A Small Boy and Others
- First edition (US)
- Author: Henry James
- Language: English
- Genre: Autobiography
- Published: 29 March 1913 Charles Scribner's Sons, New York City 1 April 1913 Macmillan and Co., London
- Publication place: United States, United Kingdom
- Media type: Print
- Pages: Scribner's: 419 Macmillan: 436

= A Small Boy and Others =

A Small Boy and Others is a book of autobiography by Henry James published in 1913. The book covers James' earliest years and discusses his intellectually active family, his intermittent schooling, and his first trips to Europe.

==Summary and themes==
This memoir tells of a precocious boy who loved the sights and sounds of his childhood but felt reticent about full participation in life. The note is sounded from the first chapters, as James recounts the limitations—and rewards—of the child he was:

"For there was the very pattern and measure of all he was to demand: just to be somewhere—almost anywhere would do—and somehow receive an impression or an accession, feel a relation or a vibration.

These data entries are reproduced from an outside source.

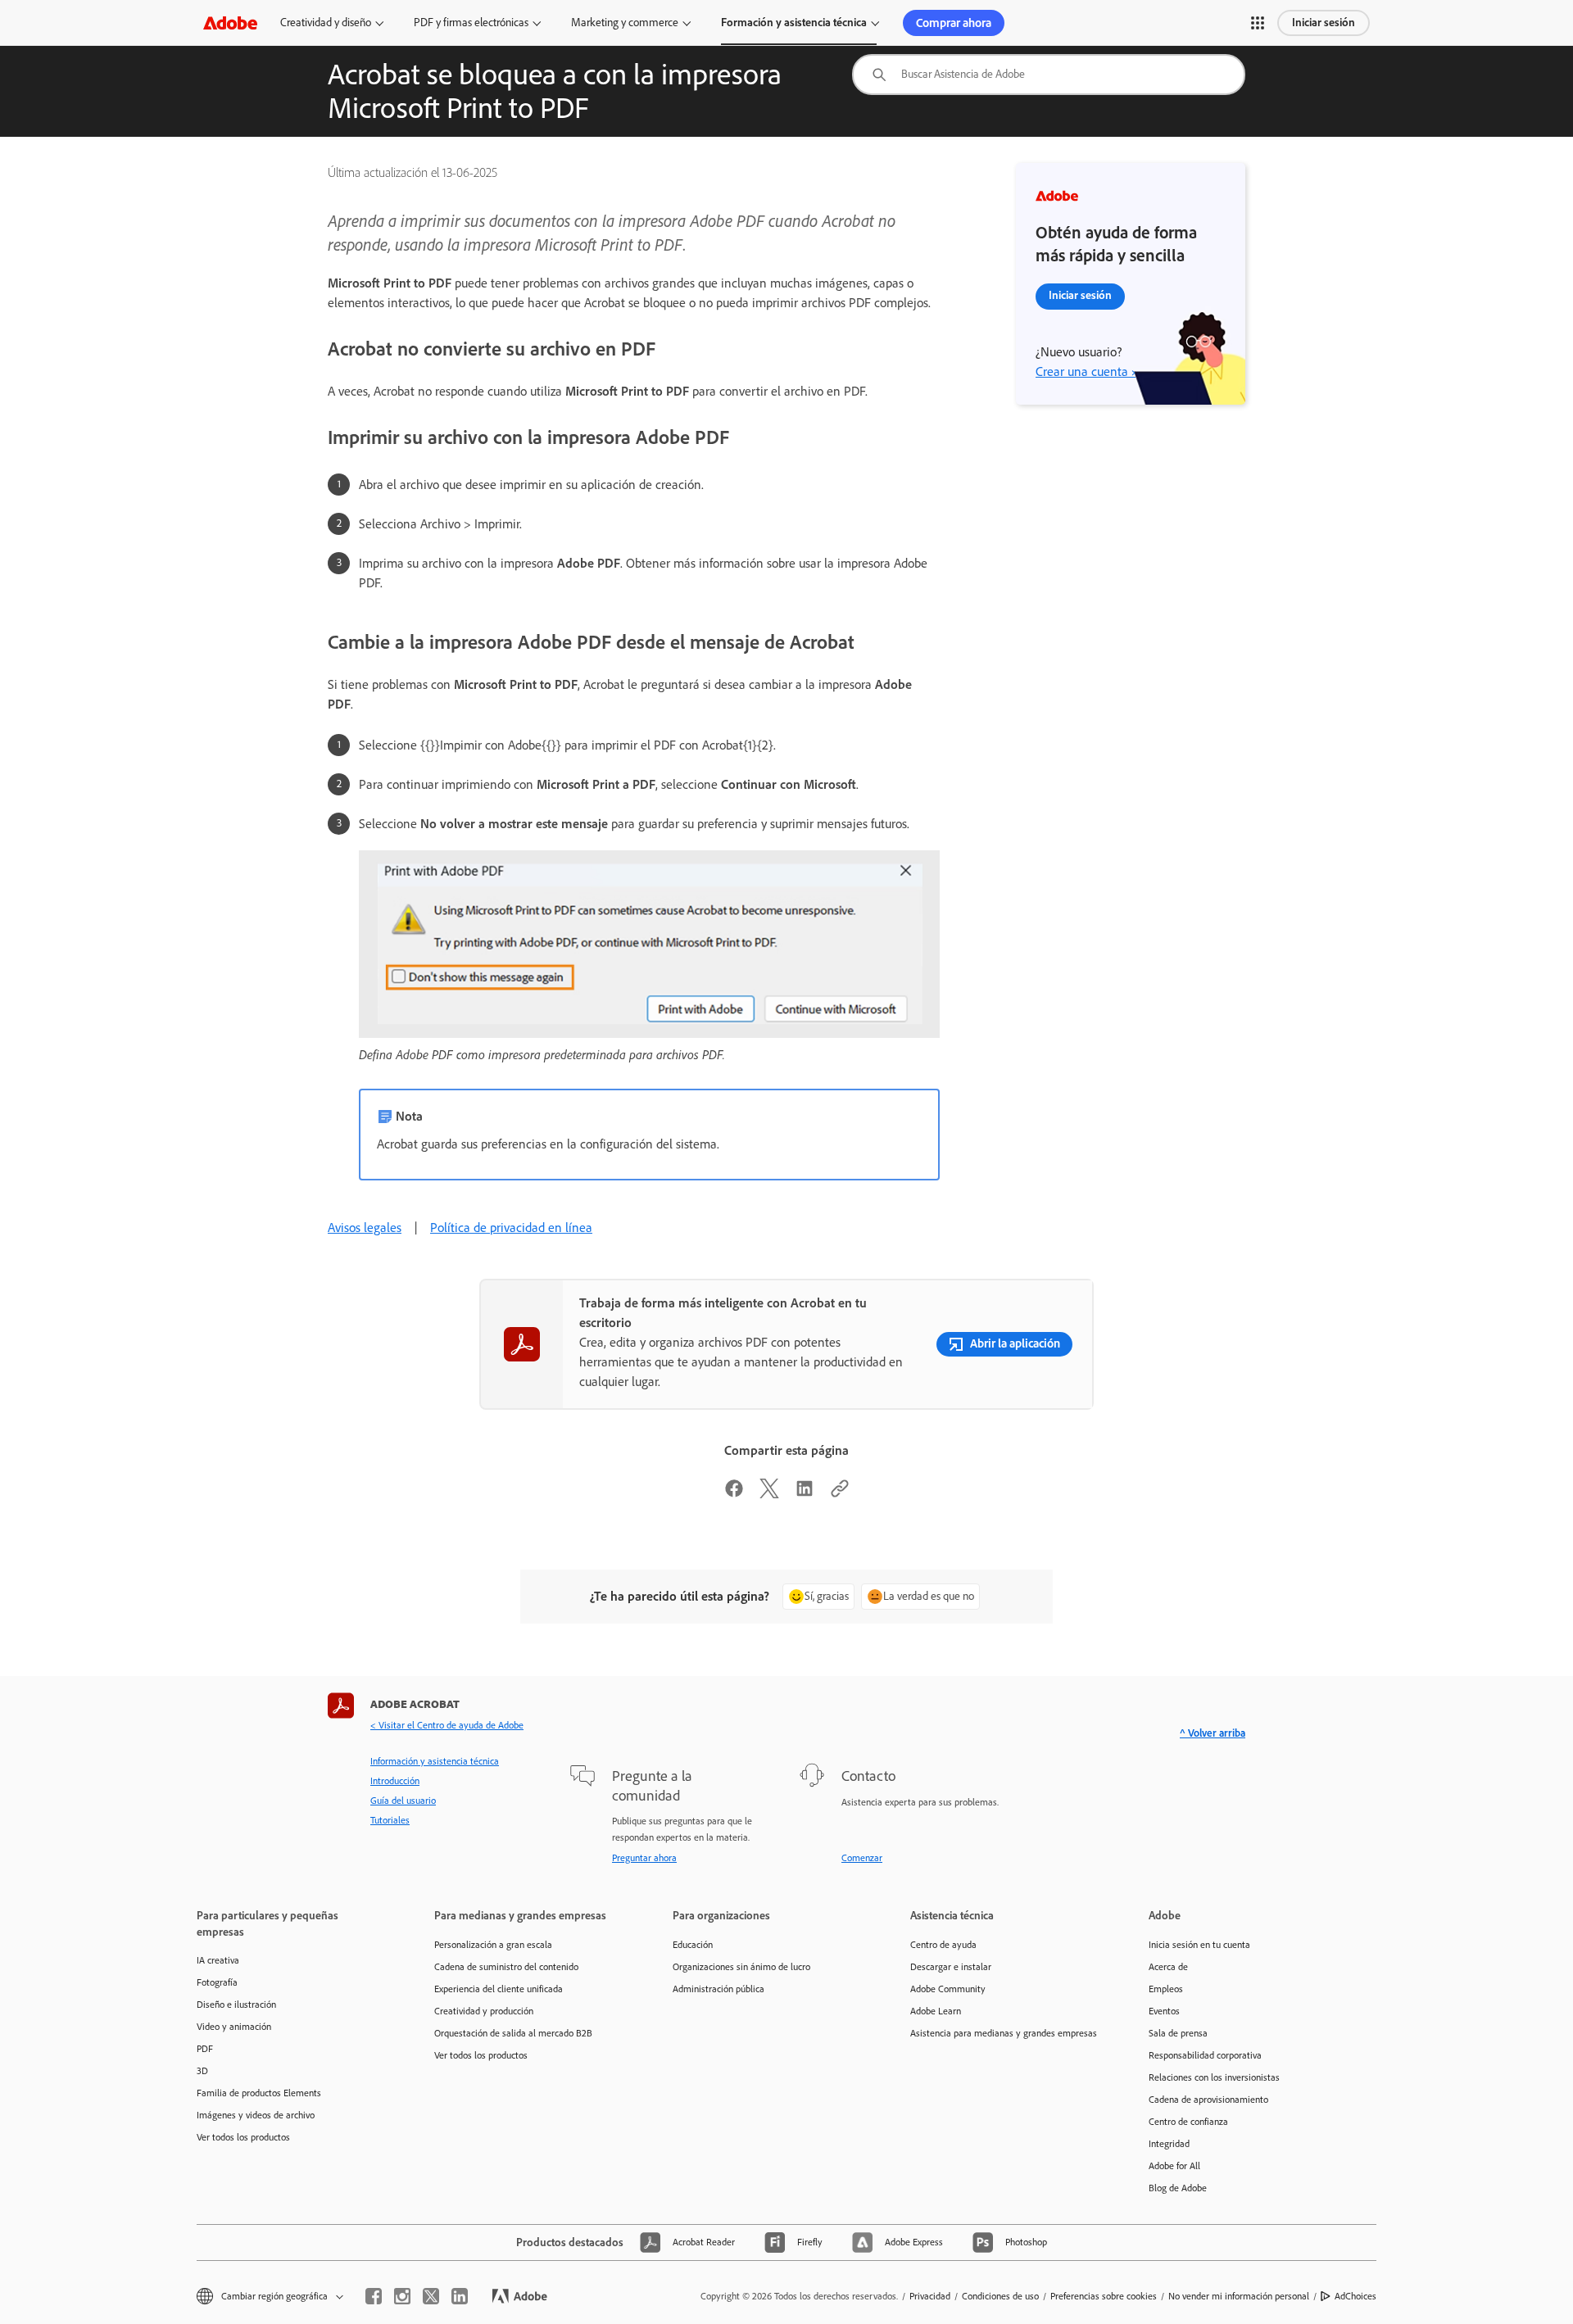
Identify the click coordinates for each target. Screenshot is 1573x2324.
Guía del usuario (403, 1800)
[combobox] (1048, 74)
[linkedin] (459, 2296)
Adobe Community (948, 1989)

He was to go without many things, ever so many—as all people do in whom contemplation takes so much the place of action; but everywhere...he was to enjoy more than anything the so far from showy practice of wondering and dawdling and gaping: he was really, I think, much to profit by it."

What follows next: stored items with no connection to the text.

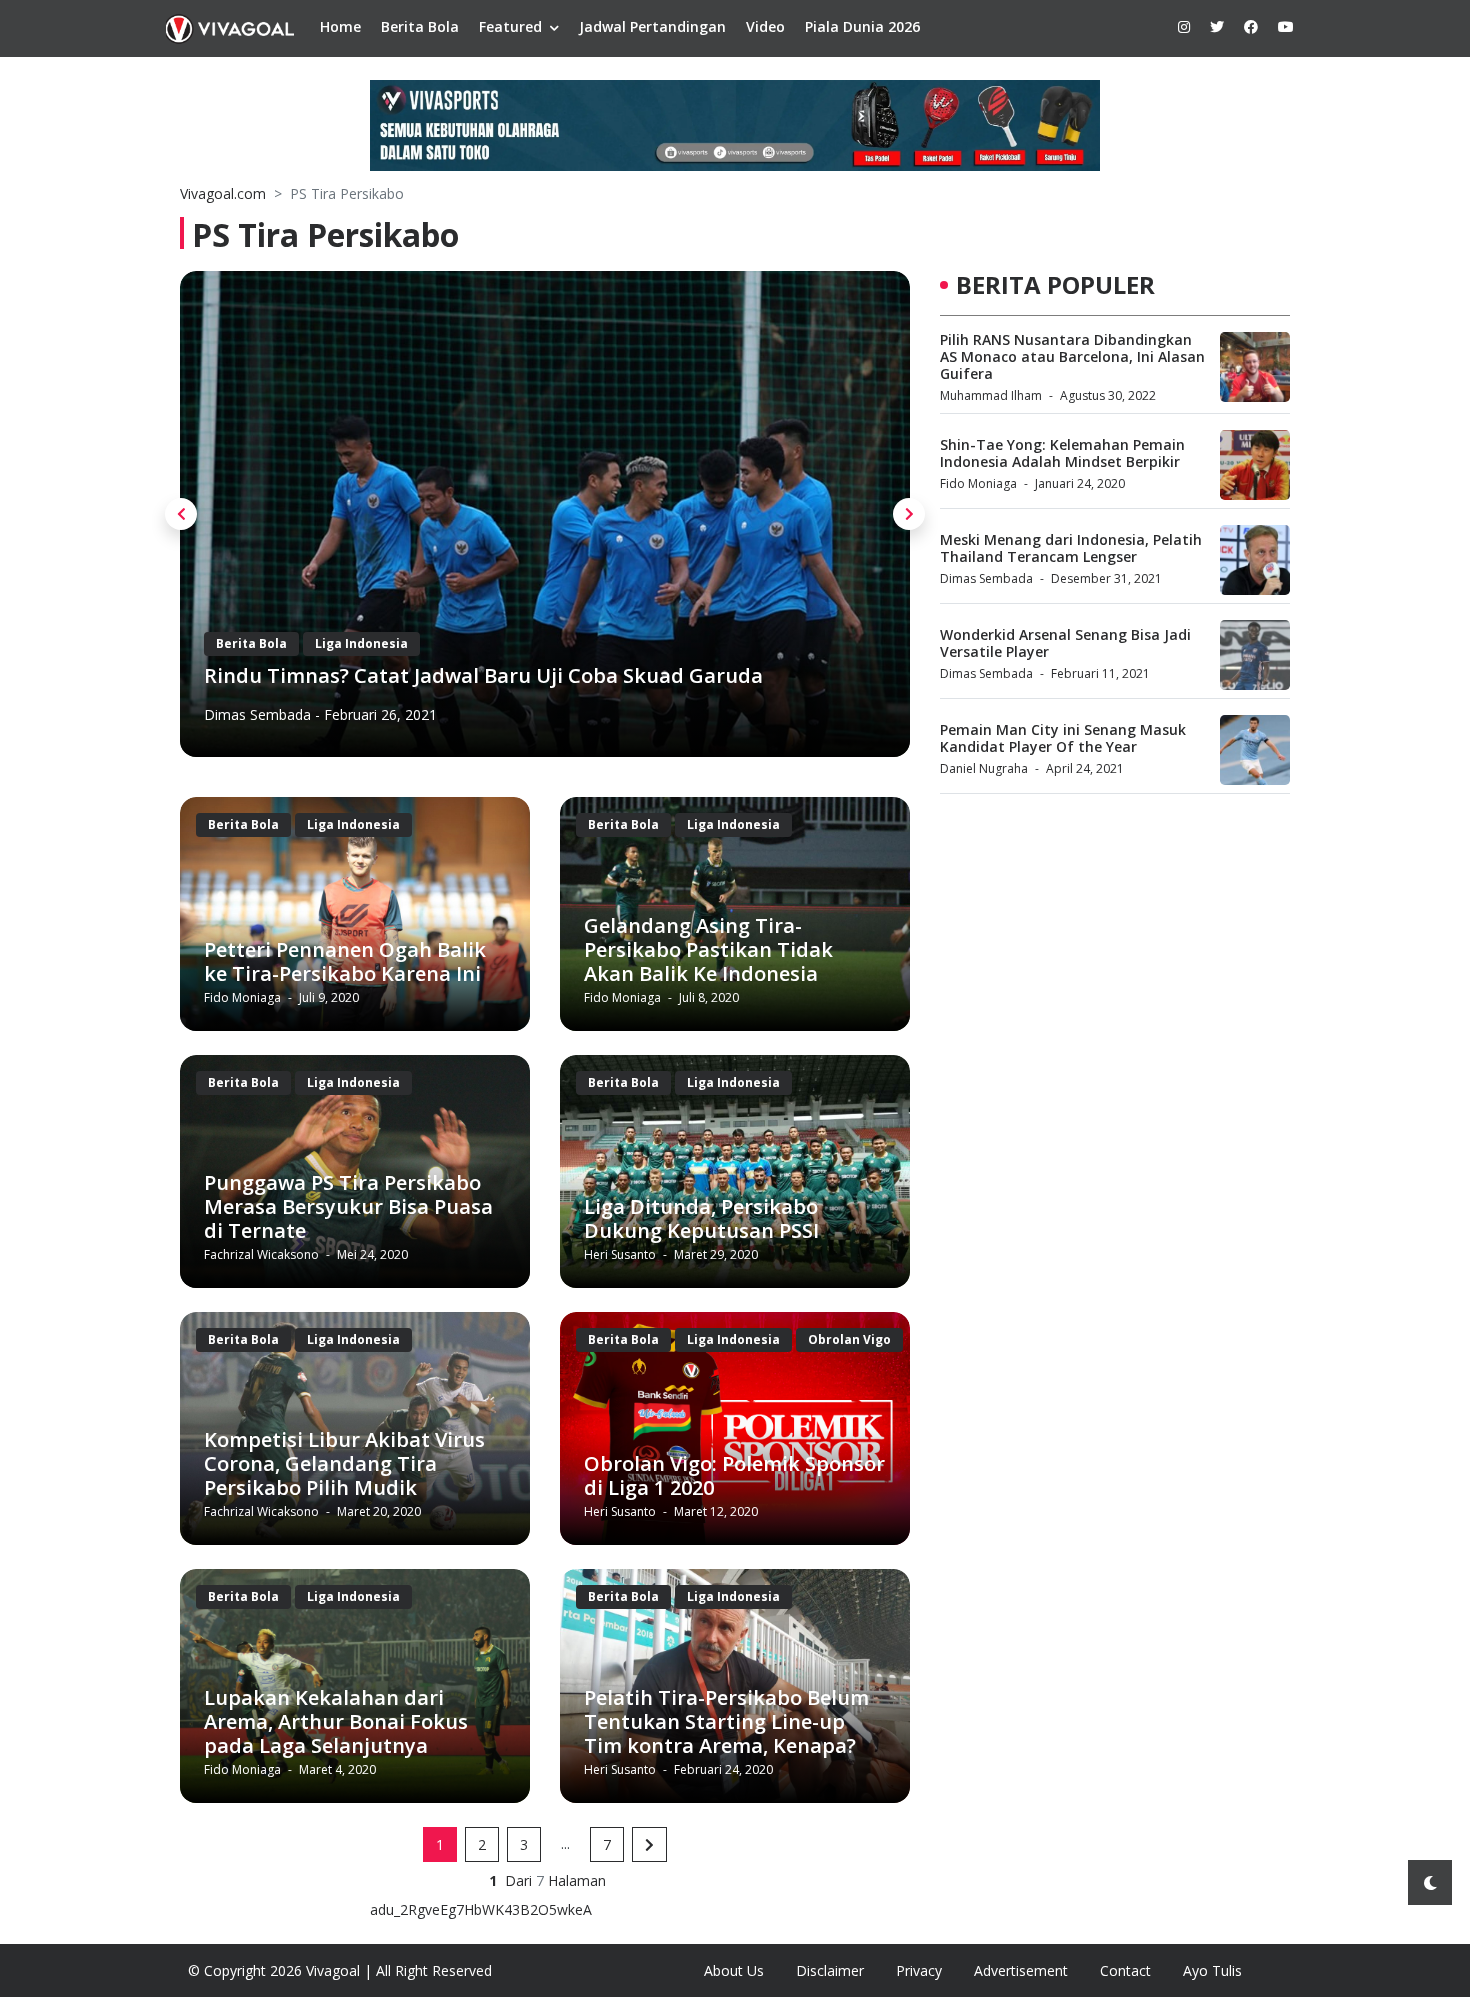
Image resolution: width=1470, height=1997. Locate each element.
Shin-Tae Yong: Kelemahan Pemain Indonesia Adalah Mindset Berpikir (1062, 453)
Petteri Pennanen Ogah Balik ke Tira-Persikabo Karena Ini (345, 961)
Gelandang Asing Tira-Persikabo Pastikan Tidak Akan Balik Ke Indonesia (708, 949)
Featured (510, 26)
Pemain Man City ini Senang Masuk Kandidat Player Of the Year (1063, 738)
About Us (734, 1970)
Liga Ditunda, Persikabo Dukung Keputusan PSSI (701, 1218)
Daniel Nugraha (984, 768)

James clearly suffered from a sense of his inferiority in the "showy", active parts of life. His older brother William always seemed superior in ability; his classmates scorned his hopelessness at math and science; even at a party he felt too embarrassed to join in the dancing.

But he still observed and fantasized about all his family and his surroundings had to offer. When a cousin of his was told "don't make a scene," he suddenly realized that scenes could be made by telling a story or inventing a play. He went often to the theater and fell forever under its spell. His family met William Thackeray and Charles Dickens on their American tours, and James even remembered Thackeray mock-scolding his sister Alice for her crinoline dress: "Crinoline? I was suspecting it! So young and so depraved!"

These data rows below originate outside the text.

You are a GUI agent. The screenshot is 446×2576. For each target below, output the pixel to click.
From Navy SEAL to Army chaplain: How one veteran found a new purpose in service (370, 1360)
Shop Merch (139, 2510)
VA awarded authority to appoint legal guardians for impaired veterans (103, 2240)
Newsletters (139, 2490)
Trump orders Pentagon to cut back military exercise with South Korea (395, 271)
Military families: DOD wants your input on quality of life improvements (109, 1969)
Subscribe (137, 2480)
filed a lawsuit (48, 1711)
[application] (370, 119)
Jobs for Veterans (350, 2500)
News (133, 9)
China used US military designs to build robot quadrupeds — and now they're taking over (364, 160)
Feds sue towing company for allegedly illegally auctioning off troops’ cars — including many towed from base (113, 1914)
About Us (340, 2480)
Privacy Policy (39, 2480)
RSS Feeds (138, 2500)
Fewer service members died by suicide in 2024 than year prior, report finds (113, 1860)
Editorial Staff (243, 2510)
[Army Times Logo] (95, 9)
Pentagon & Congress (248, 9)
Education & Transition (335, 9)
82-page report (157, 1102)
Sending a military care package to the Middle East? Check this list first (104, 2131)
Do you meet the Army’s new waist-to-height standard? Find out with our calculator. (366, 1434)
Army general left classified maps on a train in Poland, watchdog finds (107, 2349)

In fact, for all his surface diffidence, James harbored almost Napoleonic dreams of glory as an artist. Near the close of A Small Boy and Others he tells how, in much later years, he dreamed of routing a monstrous attacker and chasing him away through the halls of the Louvre, which he had seen as a child. The small boy, as hesitant and uncertain as he might seem, would triumph over his fears and develop his superb aptitude for narrative fiction.

==Critical evaluation==
Although couched in the novelist's densest prose—"late late James," as one critic put it—A Small Boy and Others has enjoyed mostly favorable commentary. Critics have appreciated how James speaks honestly about his childhood hesitancies and feelings of inadequacy. James narrates many stories of his family life and his desultory, sometimes erratic education with welcome humor and unfailing grace.

Perhaps what is intended to emerge most vividly from these musings about the past is the development in young James of what he calls the "sense of Europe," and with it the awakening of the critical sense or taste.

The book ends with a nearly fatal attack of typhus suffered by the fourteen-year-old James in France. Always ready to convert any experience to literary use, James employs the attack as a break in his life-story, which would be taken up in the sequel, Notes of a Son and Brother.